Corse senza trasporto bici: lo dice il contratto di servizio


BELLUNO. I problemi esistenti sulla linea ferroviaria bellunese sono ormai risaputi, e come se non bastasse, ora, in pieno periodo estivo e turistico, se ne aggiungono anche altri che rendono sempre più difficile ottenere un servizio di qualità. Tra i primi difetti che balzano agli occhi in questo periodo, ci sono le molte proteste che si sono alzate per l’assenza del trasporto delle biciclette nella tratta Belluno-Calalzo e viceversa, riaperta il primo agosto scorso. Una cosa insolita che sta sollevando molte perplessità e lamentele non solo da parte dei bellunesi, ma soprattutto dei tanti turisti stranieri che utilizzano moltissimo le due ruote. «Ogni giorno arrivano ai nostri sportelli stranieri, venuti qui in vacanza con la bici al seguito, che restano a dir poco allibiti quando vengono a sapere che il treno per Calalzo non può più caricare le due ruote. E come se non bastasse anche altri turisti veneti e non solo che pensano di poter fare dei giri in montagna in mountain bike restano delusi», sottolinea Lino Di Sano della Uil trasporti locale. «Questa situazione non dipende da Trenitalia, ma dal contratto di servizio stipulato dalla Regione Veneto che non prevede questo servizio», fanno sapere dalla società di treni che segnala come volendo sono a disposizione dei bagagliai attrezzati che su richiesta possono essere messi in composizione ai treni in caso di comitive e clienti che ne facciano richiesta per tempo.
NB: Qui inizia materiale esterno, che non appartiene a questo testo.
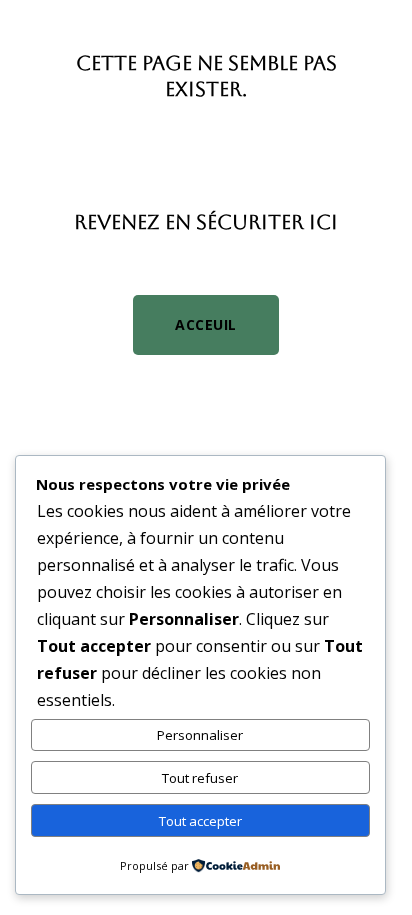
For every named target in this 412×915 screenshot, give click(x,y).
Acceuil (206, 324)
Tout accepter (200, 821)
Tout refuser (200, 778)
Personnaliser (200, 735)
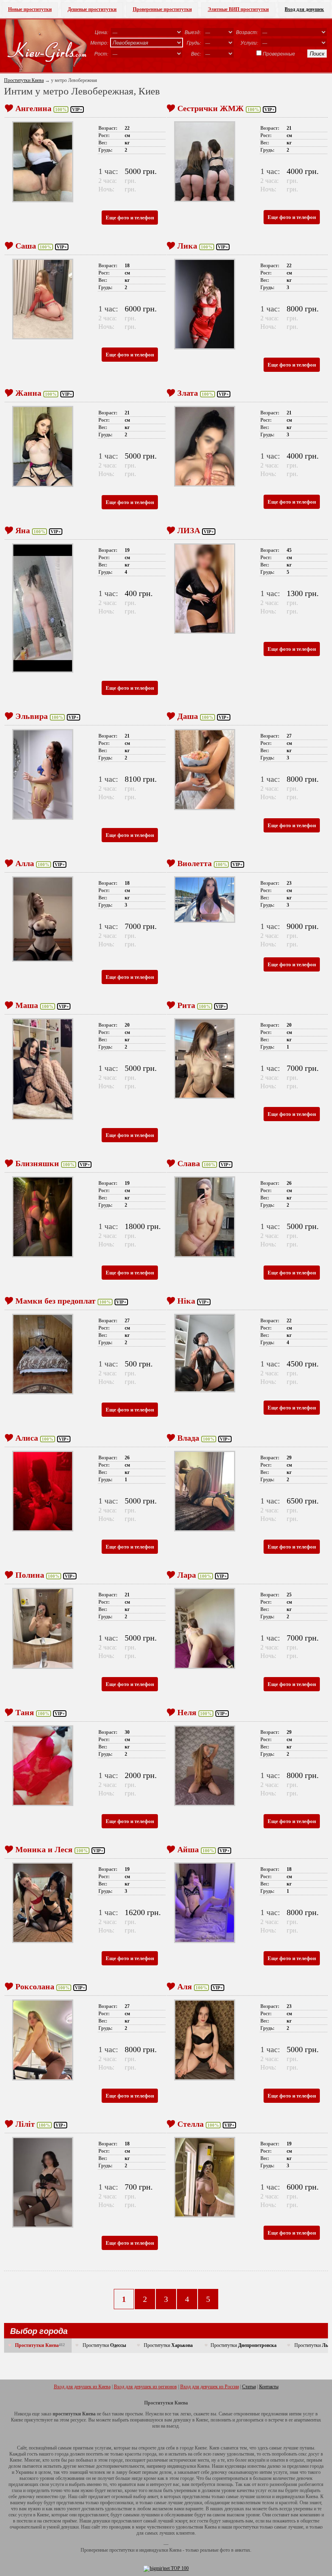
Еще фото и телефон (130, 217)
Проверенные (279, 53)
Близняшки (37, 1163)
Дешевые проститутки (92, 9)
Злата (187, 392)
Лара (186, 1574)
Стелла (190, 2123)
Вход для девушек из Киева (82, 2386)
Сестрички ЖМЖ (210, 108)
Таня (24, 1712)
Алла (24, 863)
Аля (184, 1986)
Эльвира (31, 716)
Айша (188, 1849)
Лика (187, 245)
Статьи (249, 2386)
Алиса (26, 1437)
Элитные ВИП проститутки (238, 9)
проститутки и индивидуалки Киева (145, 2550)
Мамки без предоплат (55, 1300)
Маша (26, 1005)
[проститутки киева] (46, 45)
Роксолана (34, 1986)
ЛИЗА (188, 530)
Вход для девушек (304, 9)
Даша (187, 716)
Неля (186, 1712)
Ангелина (33, 108)
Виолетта (194, 863)
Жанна (28, 392)
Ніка (186, 1300)
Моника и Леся (43, 1849)
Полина (29, 1574)
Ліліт (25, 2123)
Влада (188, 1437)
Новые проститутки (30, 9)
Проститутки (104, 2345)
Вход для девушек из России (209, 2386)
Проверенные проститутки (162, 9)
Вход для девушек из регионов (145, 2386)
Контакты (269, 2386)
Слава (188, 1163)
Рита (186, 1005)
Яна (22, 530)
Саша (25, 245)
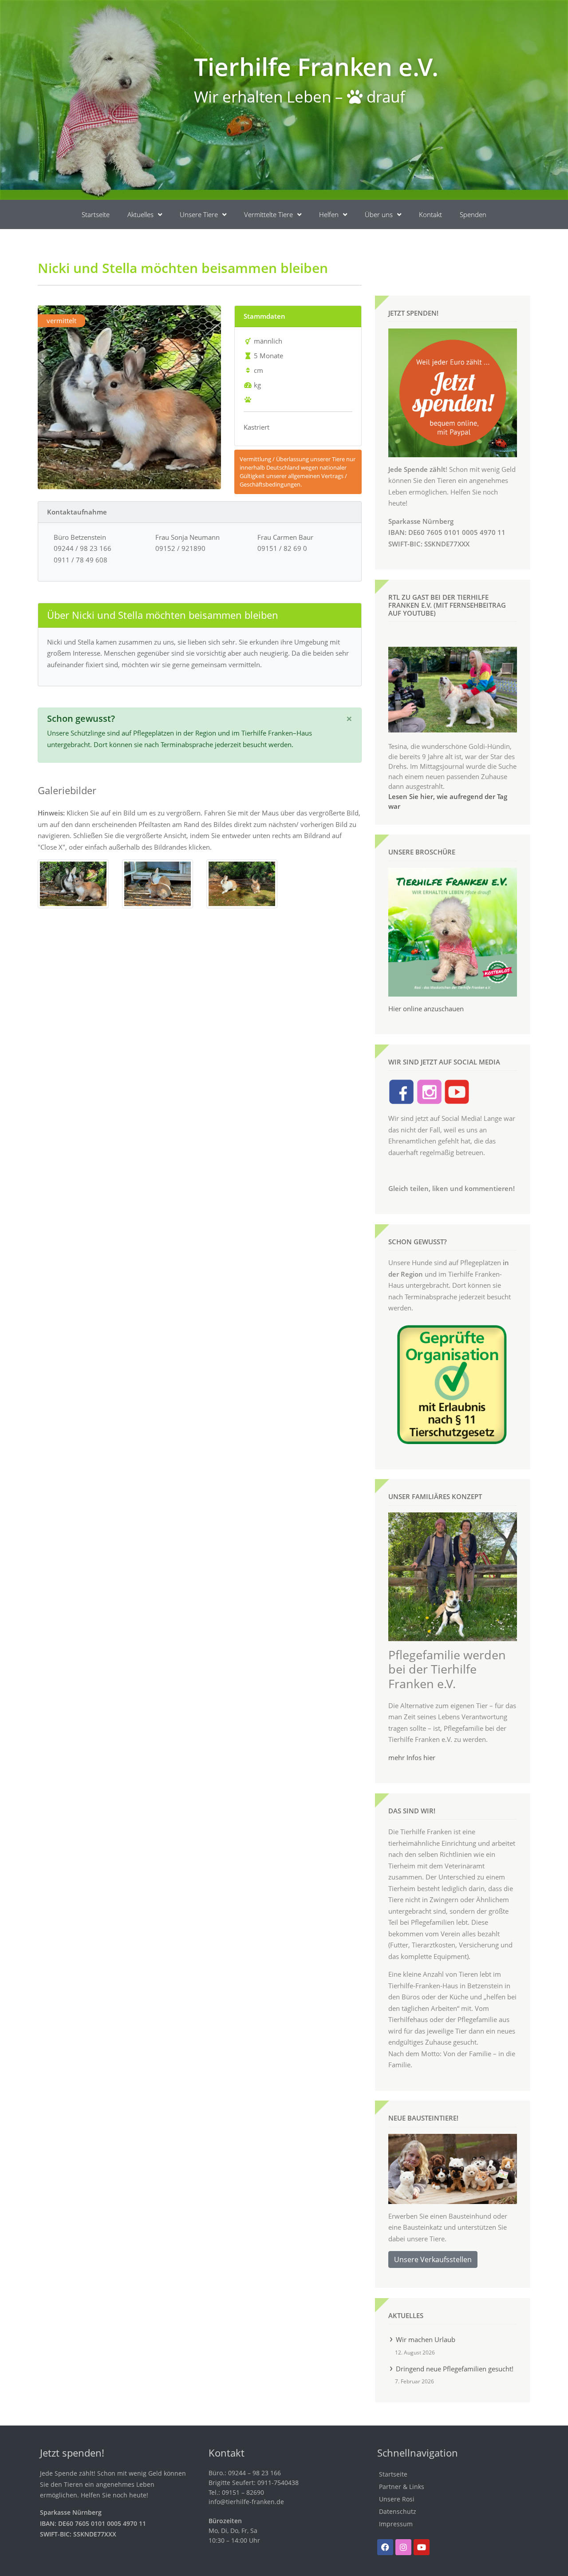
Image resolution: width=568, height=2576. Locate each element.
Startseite (96, 214)
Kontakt (430, 214)
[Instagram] (403, 2547)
A tutto questo si aggiunge un aumento dei prezzi dei biglietti dal primo agosto nelle Regioni contermini come il Friuli, ma anche l’Emilia Romagna. «Questo significa che se prima un ticket Belluno-Udine costava 10.70 euro adesso è arrivato quasi a 12 euro, e chi deve andare a Bologna pagherà 17.40 euro, rispetto ai 15.70 euro di prima». La cosa di per sè è passata sotto silenzio visto che i pendolari, lavoratori e studenti, questo mese sono in ferie, ma se ne riparlerà a settembre quando le attività riprenderanno. Incrementi che secondo Ilario Simonaggio, segretario della Filt Cgil veneta, «non fanno altro che incrementare il disamore per il treno in una provincia che è già così depauperata».
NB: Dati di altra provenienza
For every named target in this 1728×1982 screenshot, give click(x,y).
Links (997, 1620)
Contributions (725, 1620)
Come se non bastasse non solo nel Bellunese, ma in tutta la penisola, dagli sportelli delle stazioni fino a qualche settimana fa non era possibile stampare i biglietti per la corsa notturna verso Monaco, problema che ora è stato risolto. «Mentre per quanto riguarda il ticket per le biciclette al seguito per il treno diurno verso la Germania via Brennero, l’acquisto del ticket per le bici «può essere acquistato soltanto negli uffici DB (Deutsche Bahn) presenti in alcune stazioni come Verona o via internet». Disagi che mettono in seria crisi il turismo in provincia.